Check each line of the records for "computer"; collect those that have it.

Provided material Block Start

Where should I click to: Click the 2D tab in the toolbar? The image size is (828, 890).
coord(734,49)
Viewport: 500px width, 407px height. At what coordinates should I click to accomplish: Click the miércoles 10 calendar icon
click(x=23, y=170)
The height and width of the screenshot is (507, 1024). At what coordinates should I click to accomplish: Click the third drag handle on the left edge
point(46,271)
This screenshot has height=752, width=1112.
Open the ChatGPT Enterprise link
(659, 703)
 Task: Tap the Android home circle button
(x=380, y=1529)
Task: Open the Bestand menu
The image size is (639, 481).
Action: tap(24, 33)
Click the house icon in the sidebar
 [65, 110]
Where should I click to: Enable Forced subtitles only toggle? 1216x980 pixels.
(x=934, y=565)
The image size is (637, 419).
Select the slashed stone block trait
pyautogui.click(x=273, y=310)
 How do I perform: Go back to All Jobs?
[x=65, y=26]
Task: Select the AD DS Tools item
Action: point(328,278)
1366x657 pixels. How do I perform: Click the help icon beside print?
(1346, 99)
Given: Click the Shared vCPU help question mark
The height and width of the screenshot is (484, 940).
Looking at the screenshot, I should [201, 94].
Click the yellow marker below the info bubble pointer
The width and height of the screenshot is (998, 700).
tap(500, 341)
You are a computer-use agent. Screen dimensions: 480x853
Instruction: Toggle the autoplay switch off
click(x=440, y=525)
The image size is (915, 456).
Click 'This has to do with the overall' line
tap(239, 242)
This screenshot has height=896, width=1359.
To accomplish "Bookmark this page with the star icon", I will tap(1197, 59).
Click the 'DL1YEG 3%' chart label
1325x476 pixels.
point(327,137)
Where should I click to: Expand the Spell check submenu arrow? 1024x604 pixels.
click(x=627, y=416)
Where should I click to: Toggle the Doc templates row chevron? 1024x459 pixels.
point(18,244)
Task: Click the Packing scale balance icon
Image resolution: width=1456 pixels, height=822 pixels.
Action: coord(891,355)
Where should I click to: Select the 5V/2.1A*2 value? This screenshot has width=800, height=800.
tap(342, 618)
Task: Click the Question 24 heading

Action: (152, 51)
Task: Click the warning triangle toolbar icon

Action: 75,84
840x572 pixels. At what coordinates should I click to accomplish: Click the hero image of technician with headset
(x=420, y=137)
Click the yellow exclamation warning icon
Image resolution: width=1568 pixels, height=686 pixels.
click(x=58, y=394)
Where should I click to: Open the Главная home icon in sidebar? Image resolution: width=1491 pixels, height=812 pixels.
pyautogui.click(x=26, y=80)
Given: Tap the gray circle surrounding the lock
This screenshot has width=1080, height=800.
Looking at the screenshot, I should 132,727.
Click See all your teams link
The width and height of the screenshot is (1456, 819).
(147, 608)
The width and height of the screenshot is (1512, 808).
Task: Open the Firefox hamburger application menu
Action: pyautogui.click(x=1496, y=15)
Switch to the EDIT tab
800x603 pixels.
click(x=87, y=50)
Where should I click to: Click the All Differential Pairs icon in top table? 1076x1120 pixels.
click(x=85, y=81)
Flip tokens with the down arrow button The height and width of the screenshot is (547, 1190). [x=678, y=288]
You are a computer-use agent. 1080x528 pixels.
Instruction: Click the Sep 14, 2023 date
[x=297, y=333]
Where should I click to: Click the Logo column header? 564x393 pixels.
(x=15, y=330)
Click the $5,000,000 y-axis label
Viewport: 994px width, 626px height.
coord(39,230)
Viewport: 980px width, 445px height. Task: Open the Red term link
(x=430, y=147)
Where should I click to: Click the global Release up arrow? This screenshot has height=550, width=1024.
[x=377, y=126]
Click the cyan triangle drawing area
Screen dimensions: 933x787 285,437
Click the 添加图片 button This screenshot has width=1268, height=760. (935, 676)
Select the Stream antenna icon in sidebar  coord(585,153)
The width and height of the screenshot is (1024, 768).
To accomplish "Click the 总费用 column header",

Provided material Block End

● Problem solution
You are a computer-use agent. Screen dimensions: 480x853
You are a computer-use agent. 1080x528 pixels.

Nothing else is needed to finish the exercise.